연명의료결정법 1주기 평가와 종양내과 의사로서 느끼는 법과 임상현장의 괴리
Received: May 11, 2019; Revised: May 22, 2019; Accepted: Jun 13, 2019
Published Online: Jun 30, 2019
요약
연명의료결정법이 통과되고 실시된 지 1년이 경과했다. 환자의 자기결정권을 존중하는 취지의 이 법은 법적절차를 위한 복잡한 서식 등의 문제로 초기정착에 어려움이 있었으나 기대보다 많은 수의 환자와 일반국민의 참여가 이루어지고 있다. 하지만 의료현장에서 실제로 이 법의 취지가 잘 반영되어 시행되고 있는지, 그러한 환경이 우리사회에서 조성이 되었는지는 진지하게 돌아보아야 할 시점이다. 우리사회 각계의 토론과 합의, 그리고 성급한 법제화 과정들을 돌아보며 이 법이 원래 가지고 있는 목적과취지에 부합하는 법이 될 수 있도록 지속적인 의문의 제기와 토론이 요구된다.
ABSTRACT
More than a year has passed since the implementation of the “Act on Decisions on Life-sustaining Treatment for Patients in Hospice and Palliative Care or at the End of Life” (hereafter the “Life-Sustaining Treatment Decisions Act”) in South Korea.
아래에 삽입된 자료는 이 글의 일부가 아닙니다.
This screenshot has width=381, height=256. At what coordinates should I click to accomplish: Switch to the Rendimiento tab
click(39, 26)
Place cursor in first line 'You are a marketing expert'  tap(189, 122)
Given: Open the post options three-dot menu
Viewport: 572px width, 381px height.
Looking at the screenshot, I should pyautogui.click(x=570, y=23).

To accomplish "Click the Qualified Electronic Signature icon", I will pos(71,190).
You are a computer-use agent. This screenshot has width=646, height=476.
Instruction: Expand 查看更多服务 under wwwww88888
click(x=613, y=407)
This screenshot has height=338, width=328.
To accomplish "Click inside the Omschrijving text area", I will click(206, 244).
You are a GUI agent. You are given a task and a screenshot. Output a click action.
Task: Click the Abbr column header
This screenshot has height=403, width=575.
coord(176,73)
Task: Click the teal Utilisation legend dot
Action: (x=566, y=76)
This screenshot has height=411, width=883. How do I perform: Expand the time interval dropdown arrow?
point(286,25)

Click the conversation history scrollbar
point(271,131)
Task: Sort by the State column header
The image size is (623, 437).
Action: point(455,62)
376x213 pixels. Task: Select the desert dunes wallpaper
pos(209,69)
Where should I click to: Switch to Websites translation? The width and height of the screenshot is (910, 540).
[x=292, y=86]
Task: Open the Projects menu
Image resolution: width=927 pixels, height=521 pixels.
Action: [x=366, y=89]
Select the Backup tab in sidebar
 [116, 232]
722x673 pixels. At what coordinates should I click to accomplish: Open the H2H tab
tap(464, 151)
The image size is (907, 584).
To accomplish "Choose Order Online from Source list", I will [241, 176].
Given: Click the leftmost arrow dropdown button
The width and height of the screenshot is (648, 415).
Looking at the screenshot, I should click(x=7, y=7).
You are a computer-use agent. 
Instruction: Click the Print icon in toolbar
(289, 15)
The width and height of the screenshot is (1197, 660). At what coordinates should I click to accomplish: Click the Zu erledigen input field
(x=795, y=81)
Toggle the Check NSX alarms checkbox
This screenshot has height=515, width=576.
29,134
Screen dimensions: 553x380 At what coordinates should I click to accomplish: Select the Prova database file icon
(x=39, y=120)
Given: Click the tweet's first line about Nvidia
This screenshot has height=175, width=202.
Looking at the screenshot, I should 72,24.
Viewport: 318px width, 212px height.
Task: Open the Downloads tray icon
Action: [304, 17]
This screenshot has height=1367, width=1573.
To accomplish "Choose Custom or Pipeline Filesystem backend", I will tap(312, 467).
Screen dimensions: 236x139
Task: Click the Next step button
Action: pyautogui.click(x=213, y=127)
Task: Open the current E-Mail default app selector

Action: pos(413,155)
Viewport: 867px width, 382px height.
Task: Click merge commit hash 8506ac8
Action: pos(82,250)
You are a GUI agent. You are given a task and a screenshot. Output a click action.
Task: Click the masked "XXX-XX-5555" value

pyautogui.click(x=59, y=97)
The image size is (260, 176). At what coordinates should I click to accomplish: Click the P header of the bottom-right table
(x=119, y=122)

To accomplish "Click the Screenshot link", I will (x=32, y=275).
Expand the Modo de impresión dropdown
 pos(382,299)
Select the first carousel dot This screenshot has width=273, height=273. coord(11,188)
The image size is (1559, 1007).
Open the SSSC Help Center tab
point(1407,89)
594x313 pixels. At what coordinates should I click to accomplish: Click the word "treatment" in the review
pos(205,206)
Although there have been complaints about the complicated legal documents that the law requires patients to complete when choosing to end life-sustaining treatment, overall this new law has been well received and more patients than expected have made use of the provisions of this law since it was implemented. However, it is now time to reconsider whether the law is serving the purpose for which it was originally designed. I argue in this article that while the expressed purpose of the Life-Sustaining Treatment Decisions Act is to respect and enhance patient autonomy, in practice the law seems to do more to reduce socio-economic burden than to protect patient autonomy. Furthermore, this law is transforming the ethical culture within the practice of medicine into a bureaucracy. Greater public debate on this matter is needed to ensure that the Life-Sustaining Treatment Decisions Act serves the purpose for which it was originally designed.